Jak podała w piątek policja, do pościgu za pędzącym przez miasto piratem drogowym doszło 10 listopada około godz. 14. Patrol z łódzkiej grupy policyjnej SPEED prowadził kontrolę prędkości na Alei Piłsudskiego. W pewnym momencie uwagę patrolu zwrócił jadący z dużą prędkością citroen.
ZOBACZ: Warmińsko-mazurskie. Policjanci uratowali szczenięta na drodze S7
- Policjanci użyli laserowego miernika, który zarejestrował, że auto porusza się z prędkością 108 km/h w miejscu, gdzie obowiązuje prędkość do 60 km/h. Funkcjonariusze postanowili zatrzymać pojazd, wydając kierującemu sygnały do zatrzymania i zjechania na pobocze. Mężczyzna z początku zwolnił, a kiedy był na wysokości radiowozu, gwałtownie przyspieszył, lekceważąc polecenia stróżów prawa - przekazała mł. asp. Jadwiga Czyż z Wydziału Ruchu Drogowego KMP w Łodzi.
Wybiegł z auta i uciekał pieszo
Policjanci ruszyli w pościg za citroenem. Jego kierowca dojechał do ul. Widzewskiej i kontynuował jazdę ulicami Smolarka, Sępią i Piłsudskiego. Przy stadionie Widzewa mężczyzna wybiegł z auta i dalej uciekał pieszo. Po chwili został zatrzymany przez policjantów.
Po sprawdzeniu w policyjnych bazach danych okazało się, że 22-letni kierowca nigdy nie posiadał prawa jazdy, a jego pojazd nie ma polisy OC i aktualnych badań technicznych.
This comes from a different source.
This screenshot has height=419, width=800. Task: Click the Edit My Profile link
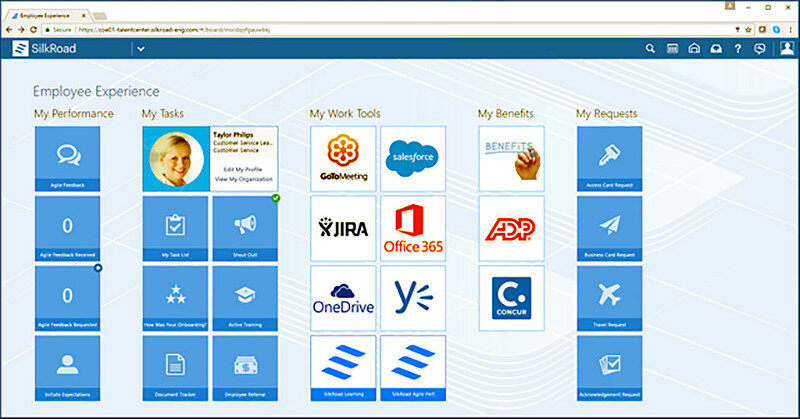pos(241,169)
Policjanci sporządzili dokumentację do Ubezpieczeniowego Funduszu Gwarancyjnego.
Za jazdę bez uprawnień oraz przekroczenie dopuszczalnej prędkości mężczyzna został ukarany mandatami karnymi w łącznej kwocie 900 złotych. Natomiast za niezatrzymanie się do kontroli policyjnej oraz ucieczkę 22–latek odpowie teraz przez sądem.